About this task:
In the entries below, find every line with "button" and copy it.

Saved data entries
════════════════

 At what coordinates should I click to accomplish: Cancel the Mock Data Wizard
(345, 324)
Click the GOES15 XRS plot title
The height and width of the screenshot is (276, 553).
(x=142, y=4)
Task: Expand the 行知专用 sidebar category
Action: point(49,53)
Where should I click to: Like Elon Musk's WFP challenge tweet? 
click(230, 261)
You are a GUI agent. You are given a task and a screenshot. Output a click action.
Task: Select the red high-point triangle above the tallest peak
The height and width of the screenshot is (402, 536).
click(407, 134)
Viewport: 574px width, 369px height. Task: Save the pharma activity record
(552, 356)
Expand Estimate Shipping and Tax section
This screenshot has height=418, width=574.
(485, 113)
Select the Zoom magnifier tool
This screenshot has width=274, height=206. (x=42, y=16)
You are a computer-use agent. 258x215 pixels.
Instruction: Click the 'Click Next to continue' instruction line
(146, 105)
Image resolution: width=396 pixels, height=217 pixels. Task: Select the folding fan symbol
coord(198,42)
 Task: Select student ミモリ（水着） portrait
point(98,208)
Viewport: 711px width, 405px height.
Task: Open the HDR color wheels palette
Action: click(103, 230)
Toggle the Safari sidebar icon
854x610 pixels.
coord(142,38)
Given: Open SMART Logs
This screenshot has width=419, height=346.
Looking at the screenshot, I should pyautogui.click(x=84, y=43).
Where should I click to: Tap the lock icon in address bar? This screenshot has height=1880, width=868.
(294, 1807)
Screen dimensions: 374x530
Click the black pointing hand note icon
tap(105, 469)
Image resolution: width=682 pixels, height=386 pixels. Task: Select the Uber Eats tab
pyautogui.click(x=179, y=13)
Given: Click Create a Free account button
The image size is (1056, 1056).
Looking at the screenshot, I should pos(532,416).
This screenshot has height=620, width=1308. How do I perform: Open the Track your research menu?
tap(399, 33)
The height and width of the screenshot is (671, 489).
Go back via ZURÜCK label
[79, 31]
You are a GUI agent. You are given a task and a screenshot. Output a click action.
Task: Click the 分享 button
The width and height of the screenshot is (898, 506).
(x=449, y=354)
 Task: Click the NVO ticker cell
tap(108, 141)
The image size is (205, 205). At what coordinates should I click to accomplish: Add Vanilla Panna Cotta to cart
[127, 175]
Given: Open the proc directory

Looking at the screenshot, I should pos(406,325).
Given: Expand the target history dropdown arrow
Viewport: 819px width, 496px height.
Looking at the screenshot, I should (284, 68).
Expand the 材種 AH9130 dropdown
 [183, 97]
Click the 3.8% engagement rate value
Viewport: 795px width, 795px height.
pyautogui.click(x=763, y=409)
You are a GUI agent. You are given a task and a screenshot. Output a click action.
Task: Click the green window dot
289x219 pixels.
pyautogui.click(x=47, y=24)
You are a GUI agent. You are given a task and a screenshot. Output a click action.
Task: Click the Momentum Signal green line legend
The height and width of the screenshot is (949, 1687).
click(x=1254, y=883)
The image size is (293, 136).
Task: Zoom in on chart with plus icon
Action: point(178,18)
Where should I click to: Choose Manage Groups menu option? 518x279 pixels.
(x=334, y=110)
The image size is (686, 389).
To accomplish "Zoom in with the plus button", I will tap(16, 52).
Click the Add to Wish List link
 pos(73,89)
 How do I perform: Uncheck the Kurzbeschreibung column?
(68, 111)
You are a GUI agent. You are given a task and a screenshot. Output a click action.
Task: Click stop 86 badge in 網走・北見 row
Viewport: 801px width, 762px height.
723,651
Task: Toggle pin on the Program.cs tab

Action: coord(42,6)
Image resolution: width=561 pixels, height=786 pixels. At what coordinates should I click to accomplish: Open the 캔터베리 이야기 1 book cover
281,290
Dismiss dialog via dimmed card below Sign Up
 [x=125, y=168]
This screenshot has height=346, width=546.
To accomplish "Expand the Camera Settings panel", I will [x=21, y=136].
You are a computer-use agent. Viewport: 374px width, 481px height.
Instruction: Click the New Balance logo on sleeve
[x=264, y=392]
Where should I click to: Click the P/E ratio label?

════════════════

Solution for this problem:
Given: Click Create a Free account button
Task: Click the 分享 button
To accomplish "Zoom in with the plus button", I will tap(16, 52).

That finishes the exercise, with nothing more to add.